◆ Aufgabe A ◆
Warum testet der Verfasser laut Forenbeitrag nur auf echten Handys?
◆ Aufgabe B ◆
Ändere in den Zeilen den Abschnitt von der Zeile mit „has height=933, width=459.“ bis zum Ende der Zeilen, indem du „screenshot“ durch „image“ ersetzt. Alles andere bleibt gleich, und die Bilder lässt du in der Antwort weg.

◆ Textauszug ◆
========================================================================

Ich werde bereits sauberer und strukturierter, als früher... Ich weiß, das der Code Aussieht als hätte jemand ihn ausgespuckt. Ich weiß auch, das mein Programmierer das umändern wird, damit er besser zurecht kommt(er macht sein BA) also gehe ich da schon aus, dass er dies richtig gelernt hat.


kneitzel hat gesagt.:


> - Unit Tests! Ja, sowas ist auch durchaus wichtig.


Was meinst du mit Uni Test? Ich teste das nur auf den echten Handys, da Emulatoren bei mir nie gehen.


kneitzel hat gesagt.:


> Statt das aber an so vorhandenen Applikationen zu schauen macht es vielleicht mehr Sinn, erst einmal im Detail zu schauen, was man bei developer.android.com an Guides so findet (Developer Guides, Quality Guidelines, ...)


Für ein erfahrenen Programmierer wie du oder Jw456 ist dies durchaus möglich, auch wenn ich das auf deutsch übersetzen lasse(auto), dann verstehe ich nicht die Verwendung.
Zum Beispiel versuche ich eine einfache ArrayList  hinzubekommen und scheitere daran, erstens gibt es keine Seiten, wo man das sehr gut lernt und zweitens wenn ich eine einfache Deutsche Seite gefunden habe, dann funktioniert der Code garnicht, weil er immer Rot aufleuchtet...

========================================================================

◆ Datensatzinhalt ◆
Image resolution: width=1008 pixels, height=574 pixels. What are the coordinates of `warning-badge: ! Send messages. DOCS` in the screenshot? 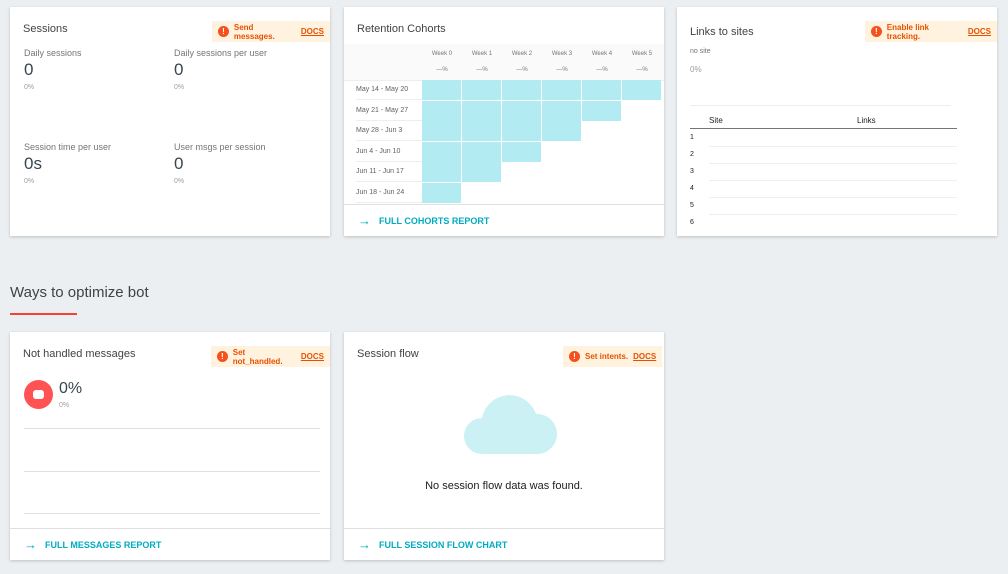 It's located at (271, 32).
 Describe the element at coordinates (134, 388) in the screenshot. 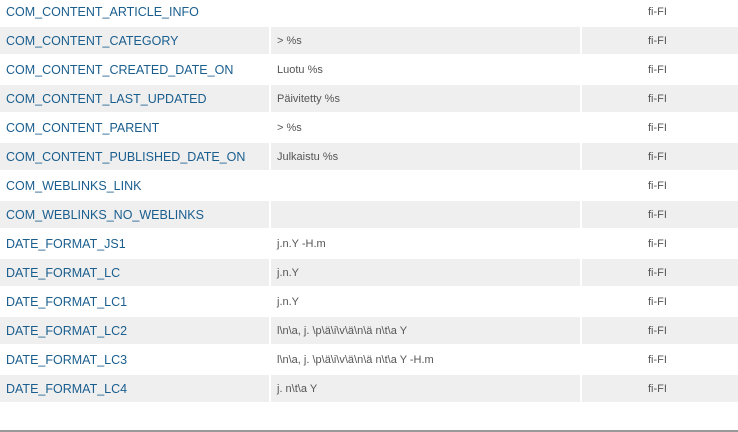

I see `string-key: DATE_FORMAT_LC4` at that location.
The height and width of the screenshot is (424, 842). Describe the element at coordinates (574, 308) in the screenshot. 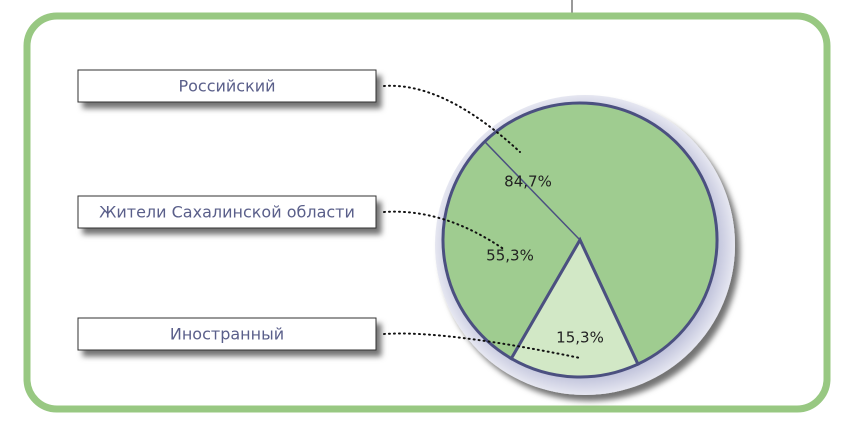

I see `pie-slice` at that location.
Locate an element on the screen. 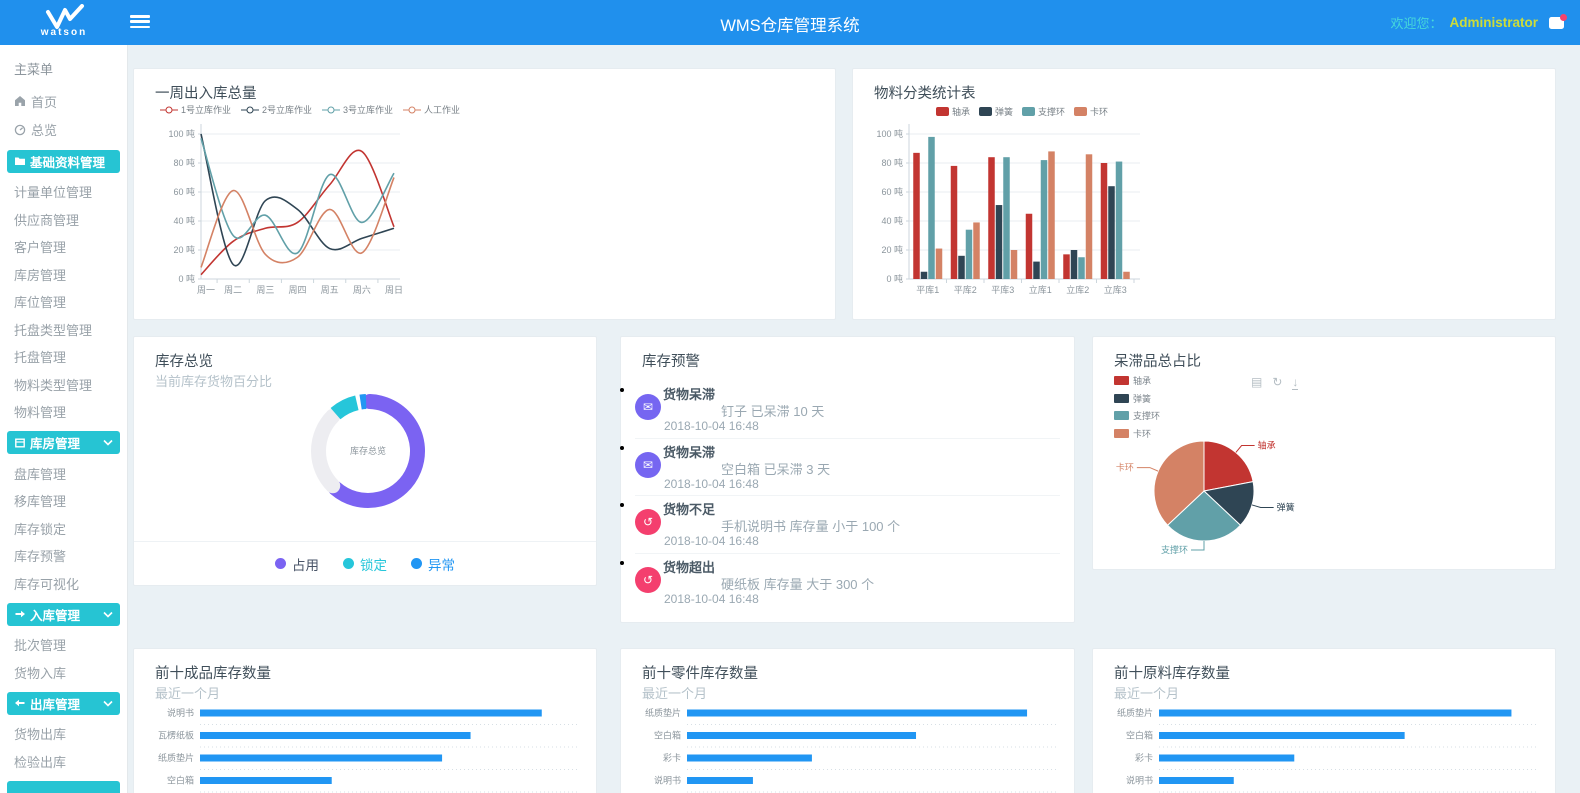 Image resolution: width=1580 pixels, height=793 pixels. sidebar-item-检验出库: 检验出库 is located at coordinates (64, 762).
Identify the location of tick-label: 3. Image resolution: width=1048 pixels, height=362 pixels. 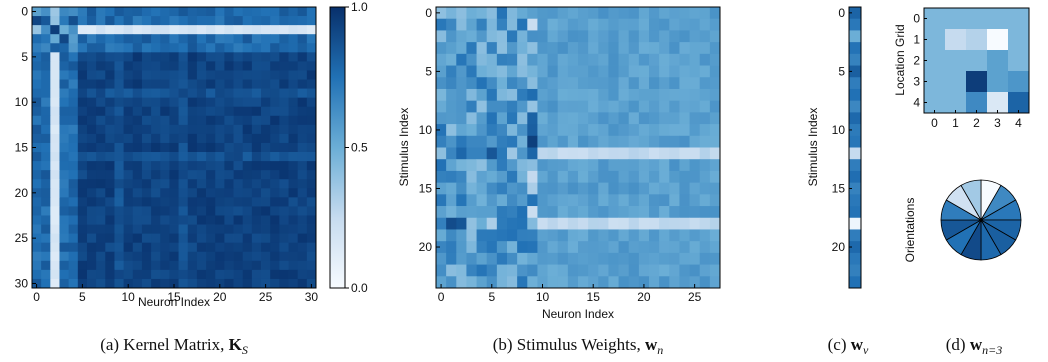
(916, 82).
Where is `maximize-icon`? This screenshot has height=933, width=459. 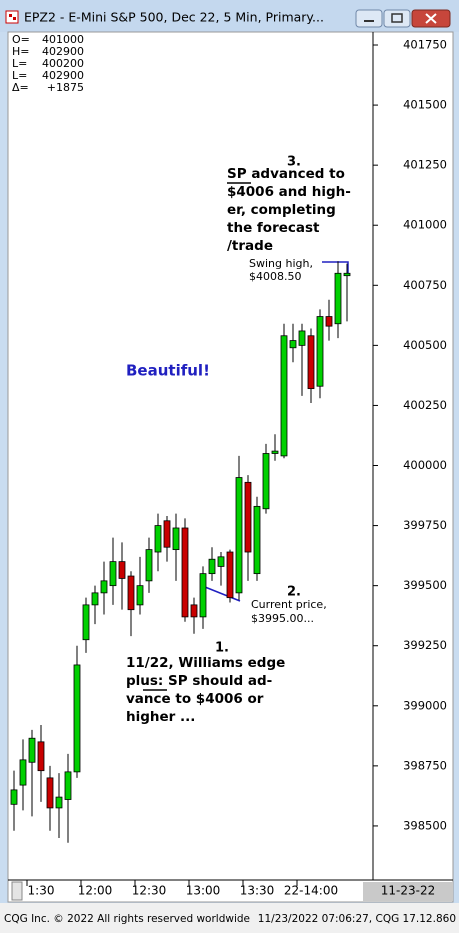
maximize-icon is located at coordinates (397, 18).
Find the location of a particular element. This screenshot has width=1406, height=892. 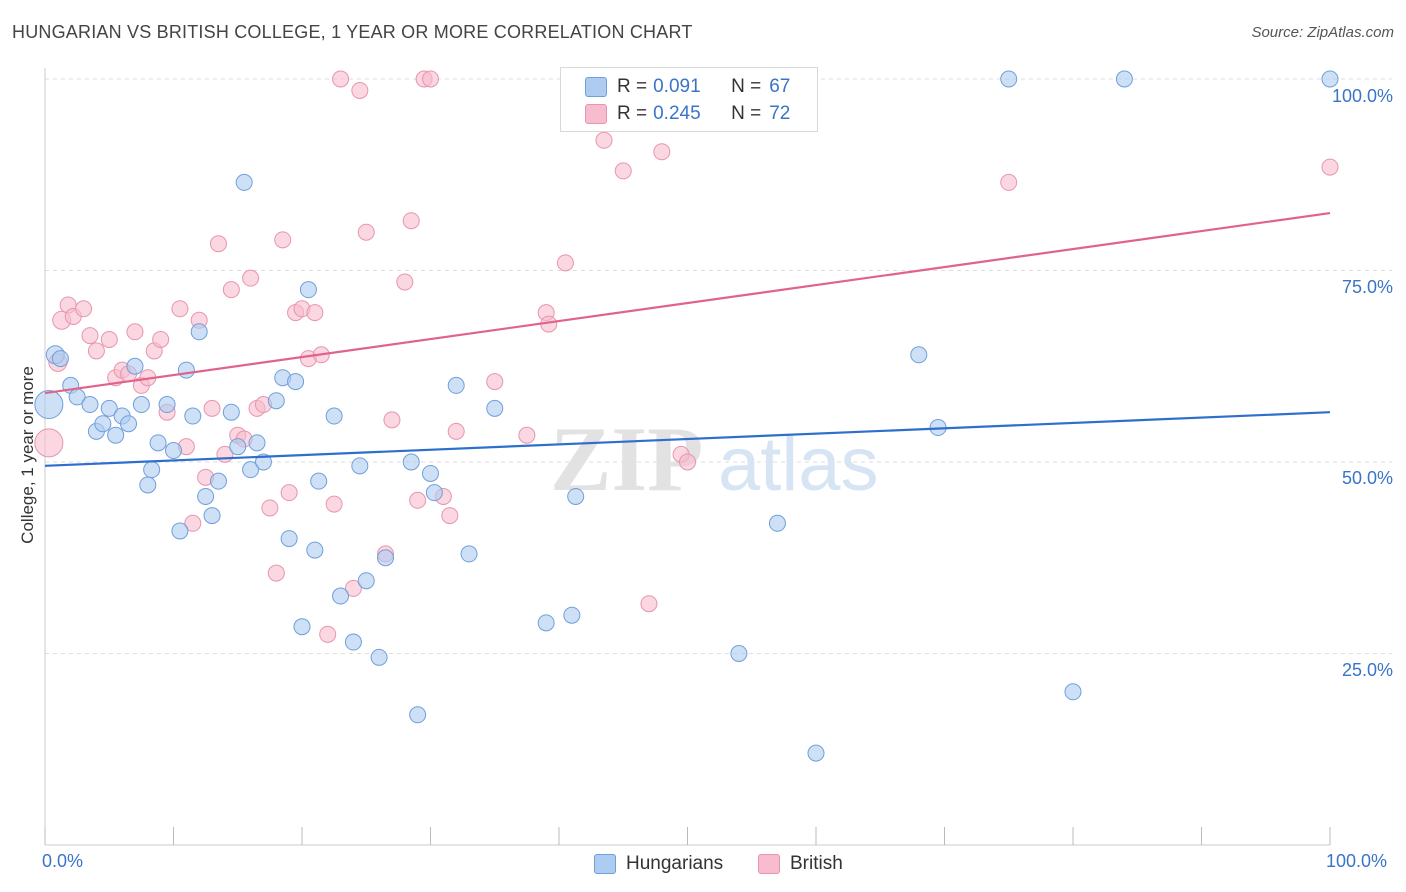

========================================================================

◆ Erwartete Antwort A ◆
Weil Emulatoren bei ihm nie funktionieren.

◆ Erwartete Antwort B ◆
Where is `maximize-icon`? This image has height=933, width=459. 
maximize-icon is located at coordinates (397, 18).
Find the location of a particular element. This image has width=1406, height=892. 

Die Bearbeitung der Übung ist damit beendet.